住宅を買ったら生命保険はどう変えるべき?
住宅ローンの団体信用生命保険(団信)は、契約者に万一があればローン残債が消える「実質的な死亡保険」です。そのため団信に入ると、これまでの死亡保障が過剰になりやすくなります。住宅購入のタイミングで既存の生命保険の保障額を引き下げられないか点検するのが定番です。必要保障額を引き算で再計算し、団信ぶんを差し引いて考えましょう。
自営業・フリーランスは会社員と備え方が違う?
大きく違うのが就業不能時の備えです。会社員には病気で働けない間の収入を支える傷病手当金がありますが、自営業・フリーランスにはこの制度がありません。そのぶん、長期間働けなくなったときの生活費を自分で備える必要性が高まります。公的保障の区分が会社員と異なる点を踏まえ、就業不能や所得補償の不足分を厚めに見ておくと安心です。
個人賠償責任保険が重複していないか心配です。
個人賠償責任は、自動車保険・火災保険・クレジットカード・子どもの団体保険などに特約として付いていることが多く、世帯で二重三重になりがちです。いざというとき補償が使えるのは原則一つなので、重複ぶんの保険料はムダになります。世帯で「賠償特約は今いくつ入っているか」を一度棚卸しし、整理するだけで固定費が下がることがあります。
古い保険を解約して乗り換えるとき、注意点は?
必ず新しい保険の契約が成立してから、古い保険を解約してください。
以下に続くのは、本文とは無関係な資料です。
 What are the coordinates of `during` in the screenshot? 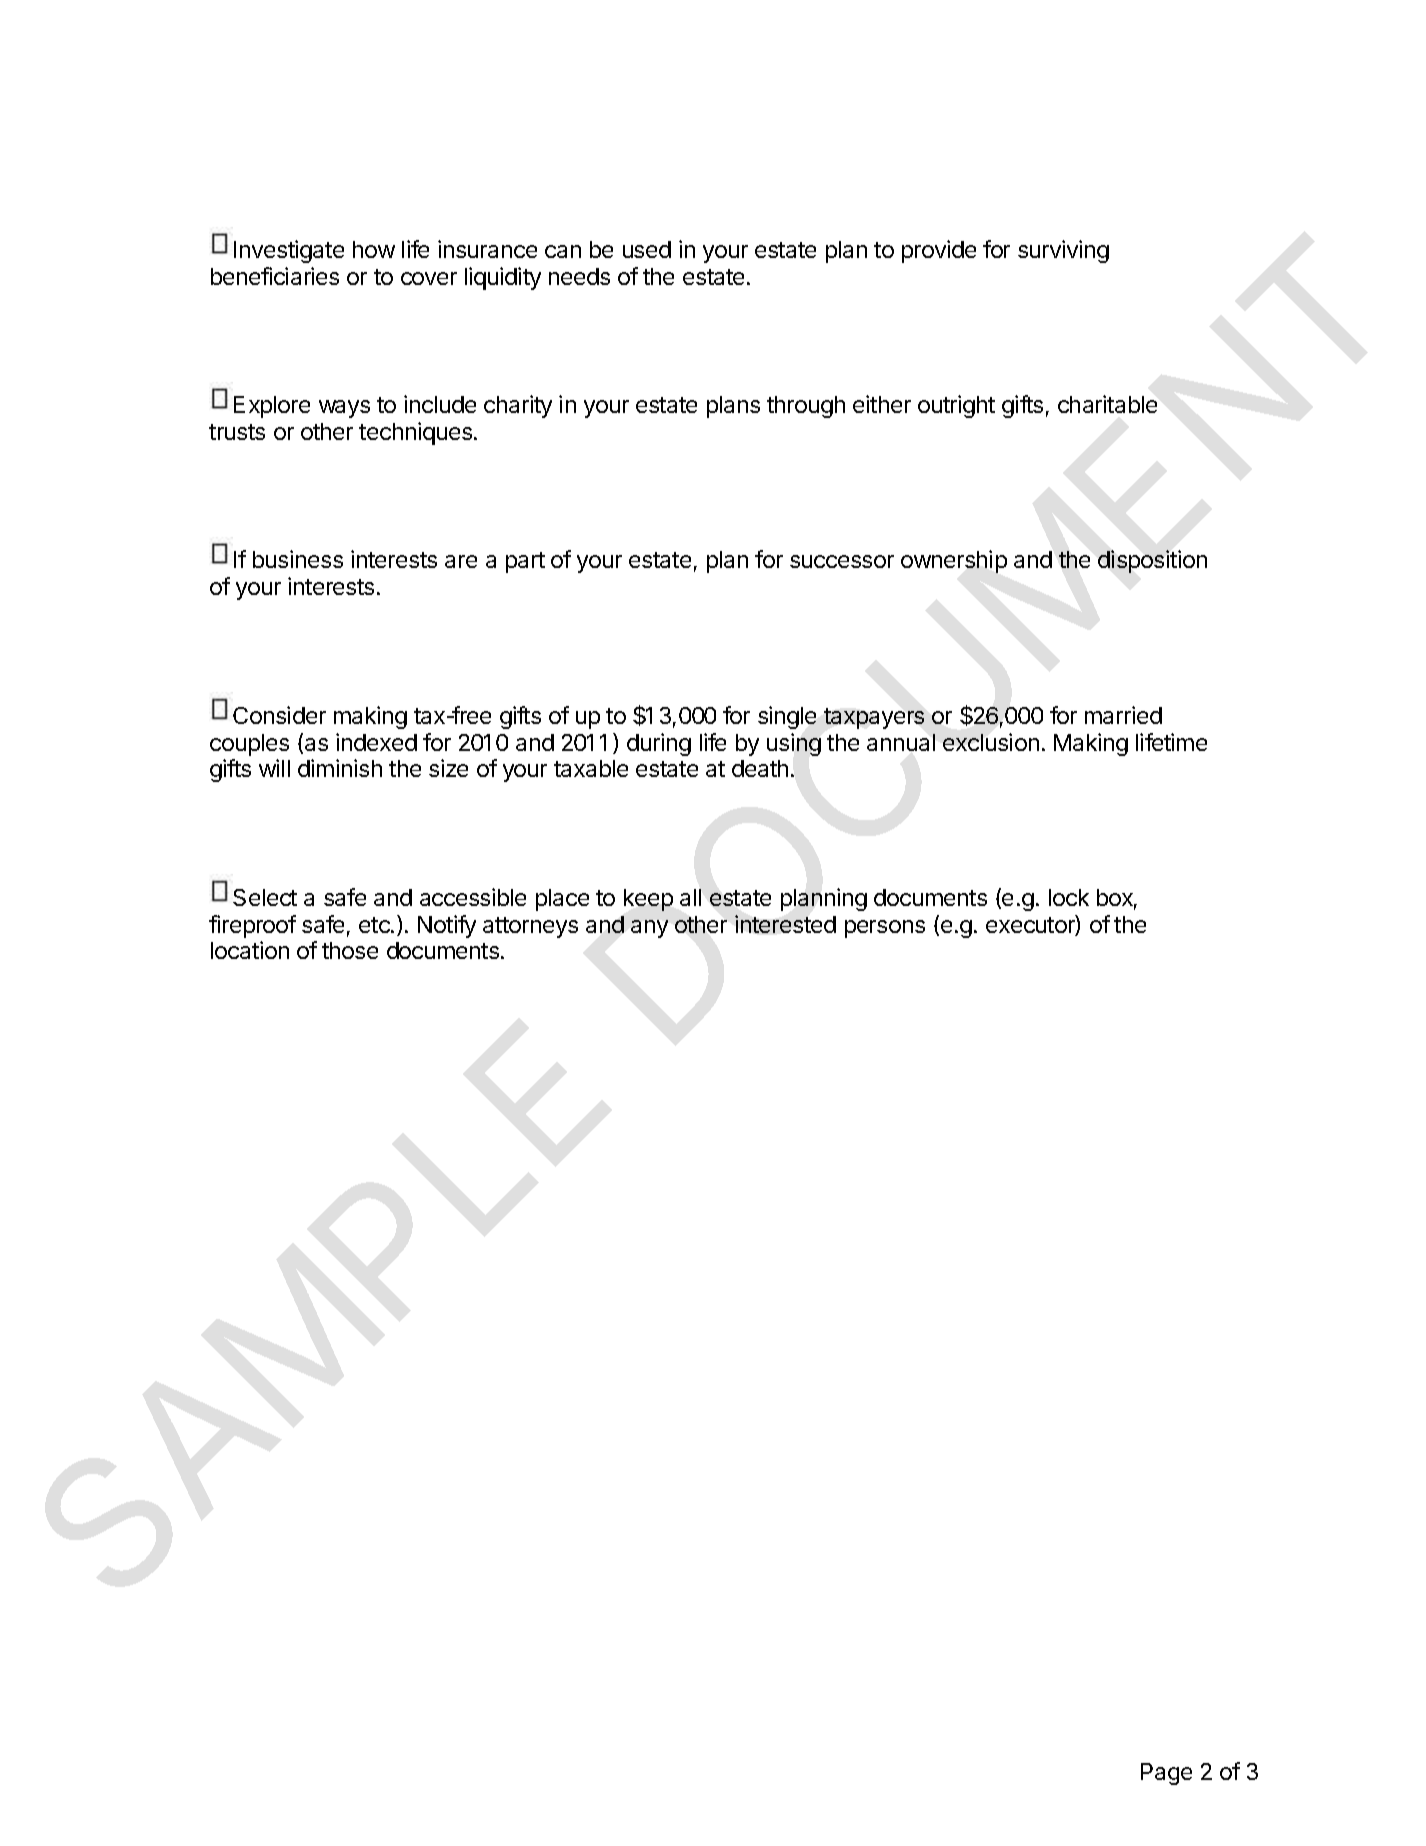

順番を逆にすると無保険の空白期間ができ、その間の病気・けがに備えられません。また健康状態によっては新しい保険に入り直せないこともあるため、今の契約を手放して大丈夫かを先に確認しましょう。貯蓄型は解約のタイミングで返戻金が払込額を下回ることもあるため、条件の確認も欠かせません。